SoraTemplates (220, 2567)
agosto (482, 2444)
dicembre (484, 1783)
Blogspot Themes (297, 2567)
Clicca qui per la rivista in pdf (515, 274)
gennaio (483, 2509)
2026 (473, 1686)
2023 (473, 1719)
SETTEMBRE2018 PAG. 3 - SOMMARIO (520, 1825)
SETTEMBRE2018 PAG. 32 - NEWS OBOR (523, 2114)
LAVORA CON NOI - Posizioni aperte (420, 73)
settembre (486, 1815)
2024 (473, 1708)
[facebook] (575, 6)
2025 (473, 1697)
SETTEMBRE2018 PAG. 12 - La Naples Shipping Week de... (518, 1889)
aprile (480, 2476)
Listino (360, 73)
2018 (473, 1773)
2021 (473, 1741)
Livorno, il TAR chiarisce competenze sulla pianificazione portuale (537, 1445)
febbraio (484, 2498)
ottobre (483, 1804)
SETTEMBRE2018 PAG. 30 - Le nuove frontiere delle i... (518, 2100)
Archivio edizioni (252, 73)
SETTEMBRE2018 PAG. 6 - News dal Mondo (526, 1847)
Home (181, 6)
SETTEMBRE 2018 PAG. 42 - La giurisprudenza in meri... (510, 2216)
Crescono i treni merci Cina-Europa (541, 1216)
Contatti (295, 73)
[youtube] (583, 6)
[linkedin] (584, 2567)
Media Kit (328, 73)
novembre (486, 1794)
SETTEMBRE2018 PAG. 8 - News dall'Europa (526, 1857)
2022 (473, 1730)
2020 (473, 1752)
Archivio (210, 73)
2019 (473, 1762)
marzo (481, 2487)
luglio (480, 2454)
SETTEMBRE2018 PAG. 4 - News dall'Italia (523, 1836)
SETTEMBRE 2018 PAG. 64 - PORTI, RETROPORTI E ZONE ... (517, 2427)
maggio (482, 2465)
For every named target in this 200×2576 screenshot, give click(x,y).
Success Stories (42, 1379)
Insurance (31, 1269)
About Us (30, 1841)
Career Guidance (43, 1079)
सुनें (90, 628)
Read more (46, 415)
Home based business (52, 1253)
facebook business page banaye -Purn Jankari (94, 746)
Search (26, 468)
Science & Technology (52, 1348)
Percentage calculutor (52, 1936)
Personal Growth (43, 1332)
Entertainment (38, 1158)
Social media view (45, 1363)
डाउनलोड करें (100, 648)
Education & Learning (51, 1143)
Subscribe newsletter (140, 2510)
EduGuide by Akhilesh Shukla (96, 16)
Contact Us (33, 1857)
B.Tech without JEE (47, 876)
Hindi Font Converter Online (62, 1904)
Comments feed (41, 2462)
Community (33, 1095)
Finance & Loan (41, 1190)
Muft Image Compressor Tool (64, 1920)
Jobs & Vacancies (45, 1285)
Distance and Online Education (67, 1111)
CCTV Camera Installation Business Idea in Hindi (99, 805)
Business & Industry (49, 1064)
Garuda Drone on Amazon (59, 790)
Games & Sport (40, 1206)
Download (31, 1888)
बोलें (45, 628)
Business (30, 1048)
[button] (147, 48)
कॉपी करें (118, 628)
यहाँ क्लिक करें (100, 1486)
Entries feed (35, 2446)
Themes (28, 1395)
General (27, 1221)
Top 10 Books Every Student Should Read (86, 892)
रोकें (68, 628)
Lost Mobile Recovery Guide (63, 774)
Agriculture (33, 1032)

*Assigned task:*
Your answer should consist of the lines above that hold the word "Read", copied exactly.

*Answer space:*
Read more (46, 415)
Top 10 Books Every Student Should Read (86, 892)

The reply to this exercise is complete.